The Chancellor is not the only one pleased with the performance of the UK economy. The IMF said in October that “Britain’s economy is still solid in the face of global weakness”. It forecast that the UK economy would grow by 2.5% in 2015, (it grew at an annual rate of 2.25% in the first half of 2015), settling to 2.2% in 2016. In the view on the IMF, the Bank of England could consider raising interest rates before long.
Autumn Statement 2015
London Help to Buy
From April 2016 a prospective buyer with a 5% deposit can borrow 40% of the purchase price of a home up to £600,000, and the loan will be interest-free for 5 years.
Shared ownership Help to Buy
From April 2016 the limit on household income to qualify for shared ownership help to buy will be raised to £90,000 in London (£80,000 elsewhere in the UK).
Stamp Duty Land Tax (SDLT) on Additional Homes
An extra 3% will be added to Stamp Duty for homes described as ‘additional’, which includes second homes and investments.
It is worth noting that SDLT on purchase can be offset against CGT on sale.
Additional SDLT payable from 2016:
Purchase price Additional 3% SDLT
On the 17th December, the American Central Bank raised interest rates by a quarter of a percent to 0.5%. The move was welcomed by savers and clears the path for a similar increase in Britain in 2016.
Low interest rates are a boon to residential markets.
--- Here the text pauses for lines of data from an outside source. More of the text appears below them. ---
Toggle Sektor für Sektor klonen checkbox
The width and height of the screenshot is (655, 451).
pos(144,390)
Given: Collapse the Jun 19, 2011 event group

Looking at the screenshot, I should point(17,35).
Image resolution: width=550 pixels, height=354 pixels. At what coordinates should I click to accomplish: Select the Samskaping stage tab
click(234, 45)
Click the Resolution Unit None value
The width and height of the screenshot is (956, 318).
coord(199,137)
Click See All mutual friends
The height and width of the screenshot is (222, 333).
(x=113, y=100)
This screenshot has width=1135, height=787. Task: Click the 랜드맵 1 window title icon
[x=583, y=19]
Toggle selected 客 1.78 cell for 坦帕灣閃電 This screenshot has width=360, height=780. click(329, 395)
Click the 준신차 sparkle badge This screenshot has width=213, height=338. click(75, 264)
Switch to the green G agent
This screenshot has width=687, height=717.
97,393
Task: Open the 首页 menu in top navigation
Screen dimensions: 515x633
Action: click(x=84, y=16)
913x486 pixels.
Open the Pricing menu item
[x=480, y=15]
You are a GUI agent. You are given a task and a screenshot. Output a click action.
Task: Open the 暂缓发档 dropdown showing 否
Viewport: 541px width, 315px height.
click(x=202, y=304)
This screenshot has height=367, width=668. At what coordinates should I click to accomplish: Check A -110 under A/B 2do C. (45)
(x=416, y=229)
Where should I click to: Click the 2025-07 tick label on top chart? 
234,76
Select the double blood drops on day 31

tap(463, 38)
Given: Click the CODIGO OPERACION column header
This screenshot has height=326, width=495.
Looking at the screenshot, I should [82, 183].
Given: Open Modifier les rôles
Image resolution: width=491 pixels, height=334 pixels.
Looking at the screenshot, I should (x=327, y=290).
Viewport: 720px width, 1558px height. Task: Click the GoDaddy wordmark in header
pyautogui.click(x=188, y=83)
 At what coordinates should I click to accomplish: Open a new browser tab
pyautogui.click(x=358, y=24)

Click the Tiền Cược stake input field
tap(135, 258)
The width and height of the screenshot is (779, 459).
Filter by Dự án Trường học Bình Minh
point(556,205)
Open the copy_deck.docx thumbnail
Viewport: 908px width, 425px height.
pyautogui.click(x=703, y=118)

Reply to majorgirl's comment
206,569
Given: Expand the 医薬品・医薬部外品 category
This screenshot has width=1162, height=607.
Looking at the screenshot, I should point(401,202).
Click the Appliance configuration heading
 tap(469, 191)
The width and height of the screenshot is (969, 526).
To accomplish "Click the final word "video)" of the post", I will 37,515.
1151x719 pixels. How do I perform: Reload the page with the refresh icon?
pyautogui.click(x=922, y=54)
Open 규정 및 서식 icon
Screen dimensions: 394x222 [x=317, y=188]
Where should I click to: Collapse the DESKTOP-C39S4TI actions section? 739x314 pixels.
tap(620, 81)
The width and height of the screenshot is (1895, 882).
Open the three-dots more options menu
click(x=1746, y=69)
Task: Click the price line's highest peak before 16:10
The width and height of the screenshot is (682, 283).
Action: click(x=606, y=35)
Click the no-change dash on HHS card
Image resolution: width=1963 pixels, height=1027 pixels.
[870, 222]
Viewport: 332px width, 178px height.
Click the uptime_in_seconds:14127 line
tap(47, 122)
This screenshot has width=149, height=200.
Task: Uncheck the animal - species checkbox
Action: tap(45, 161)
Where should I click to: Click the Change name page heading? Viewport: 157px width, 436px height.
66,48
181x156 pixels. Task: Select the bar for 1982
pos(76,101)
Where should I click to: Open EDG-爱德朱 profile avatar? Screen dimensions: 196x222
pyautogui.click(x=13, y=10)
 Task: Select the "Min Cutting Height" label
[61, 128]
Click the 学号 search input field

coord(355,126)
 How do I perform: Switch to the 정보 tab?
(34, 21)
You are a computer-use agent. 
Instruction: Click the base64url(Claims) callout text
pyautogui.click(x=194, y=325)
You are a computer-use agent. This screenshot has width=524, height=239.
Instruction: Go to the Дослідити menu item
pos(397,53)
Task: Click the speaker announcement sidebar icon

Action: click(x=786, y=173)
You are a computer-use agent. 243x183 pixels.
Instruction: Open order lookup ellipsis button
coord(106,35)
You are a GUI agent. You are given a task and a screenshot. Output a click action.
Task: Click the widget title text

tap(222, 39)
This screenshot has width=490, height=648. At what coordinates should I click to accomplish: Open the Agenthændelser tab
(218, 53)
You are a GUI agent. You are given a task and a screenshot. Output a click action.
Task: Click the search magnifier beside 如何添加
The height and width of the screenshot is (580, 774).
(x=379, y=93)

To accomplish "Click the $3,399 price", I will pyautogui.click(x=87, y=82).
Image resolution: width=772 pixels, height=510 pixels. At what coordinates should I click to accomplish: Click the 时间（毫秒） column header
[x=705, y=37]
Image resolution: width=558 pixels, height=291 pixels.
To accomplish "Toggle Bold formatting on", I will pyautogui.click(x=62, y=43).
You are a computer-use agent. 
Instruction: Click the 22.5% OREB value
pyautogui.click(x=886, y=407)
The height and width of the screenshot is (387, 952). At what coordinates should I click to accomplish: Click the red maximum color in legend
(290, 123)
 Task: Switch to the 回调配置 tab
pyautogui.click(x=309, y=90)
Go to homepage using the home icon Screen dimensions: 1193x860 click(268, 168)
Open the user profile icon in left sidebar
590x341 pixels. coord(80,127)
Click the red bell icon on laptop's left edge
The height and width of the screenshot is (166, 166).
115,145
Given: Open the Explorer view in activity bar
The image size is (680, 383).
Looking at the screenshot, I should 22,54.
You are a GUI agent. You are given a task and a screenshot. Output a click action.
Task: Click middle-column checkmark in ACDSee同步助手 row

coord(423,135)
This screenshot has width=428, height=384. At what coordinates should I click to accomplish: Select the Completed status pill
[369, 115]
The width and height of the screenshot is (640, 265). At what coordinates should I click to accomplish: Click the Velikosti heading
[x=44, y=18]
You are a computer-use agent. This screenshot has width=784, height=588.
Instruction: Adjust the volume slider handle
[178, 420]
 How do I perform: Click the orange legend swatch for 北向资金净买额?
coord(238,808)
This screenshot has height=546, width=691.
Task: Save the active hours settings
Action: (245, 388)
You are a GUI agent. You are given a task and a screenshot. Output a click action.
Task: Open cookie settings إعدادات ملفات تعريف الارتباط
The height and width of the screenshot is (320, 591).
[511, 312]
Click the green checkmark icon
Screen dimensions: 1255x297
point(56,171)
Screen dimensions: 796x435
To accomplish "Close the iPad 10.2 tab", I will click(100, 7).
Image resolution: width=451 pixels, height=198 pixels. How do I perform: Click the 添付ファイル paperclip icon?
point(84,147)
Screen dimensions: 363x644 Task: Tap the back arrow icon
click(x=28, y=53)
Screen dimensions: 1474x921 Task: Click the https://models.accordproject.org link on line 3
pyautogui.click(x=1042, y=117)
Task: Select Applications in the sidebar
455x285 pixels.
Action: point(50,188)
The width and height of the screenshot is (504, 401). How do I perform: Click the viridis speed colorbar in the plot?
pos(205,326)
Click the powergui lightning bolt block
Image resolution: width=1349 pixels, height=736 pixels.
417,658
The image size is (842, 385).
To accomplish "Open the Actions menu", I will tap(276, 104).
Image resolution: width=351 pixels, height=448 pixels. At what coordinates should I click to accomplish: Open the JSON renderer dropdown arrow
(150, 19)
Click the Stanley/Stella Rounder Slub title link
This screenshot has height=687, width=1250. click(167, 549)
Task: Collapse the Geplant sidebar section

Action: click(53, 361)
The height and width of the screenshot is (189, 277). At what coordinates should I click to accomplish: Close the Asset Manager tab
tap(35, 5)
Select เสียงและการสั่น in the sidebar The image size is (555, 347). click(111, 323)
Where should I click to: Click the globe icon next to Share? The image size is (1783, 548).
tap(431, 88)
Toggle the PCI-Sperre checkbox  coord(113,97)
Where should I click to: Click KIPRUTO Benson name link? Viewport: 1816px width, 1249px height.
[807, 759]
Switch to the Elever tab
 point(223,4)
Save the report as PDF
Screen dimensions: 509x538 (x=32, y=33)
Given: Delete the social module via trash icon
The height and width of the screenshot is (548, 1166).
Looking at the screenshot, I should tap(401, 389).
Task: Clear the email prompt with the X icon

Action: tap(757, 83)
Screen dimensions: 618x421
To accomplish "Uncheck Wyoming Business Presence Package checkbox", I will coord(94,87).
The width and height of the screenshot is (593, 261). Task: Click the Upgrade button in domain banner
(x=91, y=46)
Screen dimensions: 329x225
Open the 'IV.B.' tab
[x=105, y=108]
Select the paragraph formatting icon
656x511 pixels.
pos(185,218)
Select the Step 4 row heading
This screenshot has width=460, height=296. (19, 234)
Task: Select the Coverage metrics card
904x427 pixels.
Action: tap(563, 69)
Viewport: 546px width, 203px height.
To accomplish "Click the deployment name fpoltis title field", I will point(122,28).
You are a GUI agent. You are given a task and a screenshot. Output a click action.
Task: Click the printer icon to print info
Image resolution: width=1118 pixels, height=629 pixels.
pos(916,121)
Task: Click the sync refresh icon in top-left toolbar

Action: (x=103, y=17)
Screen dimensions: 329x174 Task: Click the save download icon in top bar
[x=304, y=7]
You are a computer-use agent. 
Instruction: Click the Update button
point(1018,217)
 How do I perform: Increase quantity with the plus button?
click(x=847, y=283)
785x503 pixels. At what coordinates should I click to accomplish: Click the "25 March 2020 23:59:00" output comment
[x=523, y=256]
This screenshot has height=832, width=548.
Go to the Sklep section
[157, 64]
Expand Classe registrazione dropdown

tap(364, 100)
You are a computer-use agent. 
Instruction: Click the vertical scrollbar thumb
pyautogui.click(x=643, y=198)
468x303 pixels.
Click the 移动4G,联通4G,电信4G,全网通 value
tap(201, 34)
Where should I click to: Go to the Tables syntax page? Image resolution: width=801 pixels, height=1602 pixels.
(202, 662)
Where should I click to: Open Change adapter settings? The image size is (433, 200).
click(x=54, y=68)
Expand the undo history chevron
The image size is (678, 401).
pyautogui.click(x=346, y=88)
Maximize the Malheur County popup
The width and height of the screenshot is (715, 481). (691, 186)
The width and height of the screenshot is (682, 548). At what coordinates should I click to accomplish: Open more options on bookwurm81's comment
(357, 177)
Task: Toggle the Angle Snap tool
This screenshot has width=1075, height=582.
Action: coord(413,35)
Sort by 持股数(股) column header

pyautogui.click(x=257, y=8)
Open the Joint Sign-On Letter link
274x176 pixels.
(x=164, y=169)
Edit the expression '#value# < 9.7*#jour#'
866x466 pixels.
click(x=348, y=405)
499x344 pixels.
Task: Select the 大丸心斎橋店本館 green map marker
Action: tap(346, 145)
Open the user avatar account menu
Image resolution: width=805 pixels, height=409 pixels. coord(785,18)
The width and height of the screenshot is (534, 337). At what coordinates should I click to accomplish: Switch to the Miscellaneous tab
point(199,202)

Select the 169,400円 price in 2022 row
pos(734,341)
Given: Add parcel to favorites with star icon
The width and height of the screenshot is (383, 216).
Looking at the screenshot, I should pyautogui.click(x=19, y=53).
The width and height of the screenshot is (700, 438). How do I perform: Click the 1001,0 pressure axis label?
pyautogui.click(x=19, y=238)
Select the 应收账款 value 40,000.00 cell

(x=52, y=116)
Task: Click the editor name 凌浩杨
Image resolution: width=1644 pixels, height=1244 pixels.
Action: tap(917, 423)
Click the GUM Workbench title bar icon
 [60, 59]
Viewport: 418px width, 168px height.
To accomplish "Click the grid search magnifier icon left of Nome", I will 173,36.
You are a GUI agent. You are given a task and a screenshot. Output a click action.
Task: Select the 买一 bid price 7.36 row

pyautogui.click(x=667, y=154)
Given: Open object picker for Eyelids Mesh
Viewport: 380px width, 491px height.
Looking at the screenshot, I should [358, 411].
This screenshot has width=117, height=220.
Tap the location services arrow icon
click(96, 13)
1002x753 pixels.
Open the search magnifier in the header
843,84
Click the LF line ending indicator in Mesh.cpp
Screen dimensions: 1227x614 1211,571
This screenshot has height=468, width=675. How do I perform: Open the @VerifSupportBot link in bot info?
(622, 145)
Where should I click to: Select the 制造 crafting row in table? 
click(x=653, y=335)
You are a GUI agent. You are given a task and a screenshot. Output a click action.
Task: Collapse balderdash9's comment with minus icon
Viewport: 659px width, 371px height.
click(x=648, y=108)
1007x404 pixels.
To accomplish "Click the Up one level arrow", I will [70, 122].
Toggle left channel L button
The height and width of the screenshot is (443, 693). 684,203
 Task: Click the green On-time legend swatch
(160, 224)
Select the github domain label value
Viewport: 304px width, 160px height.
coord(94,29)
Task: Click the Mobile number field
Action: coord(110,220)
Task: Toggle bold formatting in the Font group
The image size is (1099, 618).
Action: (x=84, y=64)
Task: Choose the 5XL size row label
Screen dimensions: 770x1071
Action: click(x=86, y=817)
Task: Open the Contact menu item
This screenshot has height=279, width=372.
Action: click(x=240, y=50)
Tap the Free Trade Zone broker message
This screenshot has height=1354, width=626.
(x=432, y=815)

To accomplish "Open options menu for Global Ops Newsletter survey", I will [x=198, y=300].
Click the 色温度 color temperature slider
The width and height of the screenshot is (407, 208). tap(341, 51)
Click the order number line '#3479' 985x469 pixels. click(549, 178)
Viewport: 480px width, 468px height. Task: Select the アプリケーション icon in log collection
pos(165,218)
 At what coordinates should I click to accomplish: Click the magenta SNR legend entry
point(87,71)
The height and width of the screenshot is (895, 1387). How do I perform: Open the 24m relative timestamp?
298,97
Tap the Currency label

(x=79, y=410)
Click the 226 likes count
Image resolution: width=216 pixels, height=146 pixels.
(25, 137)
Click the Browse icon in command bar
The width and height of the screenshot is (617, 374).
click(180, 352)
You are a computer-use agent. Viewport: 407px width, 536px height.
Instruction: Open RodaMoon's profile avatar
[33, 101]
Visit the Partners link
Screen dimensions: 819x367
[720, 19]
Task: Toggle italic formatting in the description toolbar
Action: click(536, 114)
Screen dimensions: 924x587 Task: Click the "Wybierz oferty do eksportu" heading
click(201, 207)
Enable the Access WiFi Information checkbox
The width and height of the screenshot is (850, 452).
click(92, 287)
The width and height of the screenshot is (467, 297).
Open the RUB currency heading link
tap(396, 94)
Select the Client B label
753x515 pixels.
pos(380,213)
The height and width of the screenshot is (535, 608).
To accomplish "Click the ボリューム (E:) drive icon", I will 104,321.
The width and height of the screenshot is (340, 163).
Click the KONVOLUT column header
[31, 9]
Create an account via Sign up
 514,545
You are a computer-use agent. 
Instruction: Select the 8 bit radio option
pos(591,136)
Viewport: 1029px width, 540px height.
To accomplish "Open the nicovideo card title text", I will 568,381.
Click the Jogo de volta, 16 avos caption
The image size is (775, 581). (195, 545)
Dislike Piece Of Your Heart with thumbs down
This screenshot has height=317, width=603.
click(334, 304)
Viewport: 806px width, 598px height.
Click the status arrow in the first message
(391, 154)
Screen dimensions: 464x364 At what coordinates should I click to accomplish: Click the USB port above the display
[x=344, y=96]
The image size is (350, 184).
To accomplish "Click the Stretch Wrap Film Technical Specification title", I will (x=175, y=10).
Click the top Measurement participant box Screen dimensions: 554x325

The combination of low borrowing costs and policy designed to help first time buyers, has inevitably led to house price growth which has spread beyond London and the south east in 2015, with many UK regions recording annual growth of 5% or more this year.
The terror attack on Paris in November shocked the world. London, like other world cities, was put on high alert. An escalation of this kind of violence probably poses a greater threat to London’s economy than any other single factor.
The prospect of what has become known as ‘Brexit’, following an EU referendum, has slipped from the headlines but it too has the potential to destabilise the economy and dampen growth in the first half of 2016.
As the year ended the fall in global oil prices was an area of concern to the financial markets but was a welcome relief to UK consumers at the petrol pumps.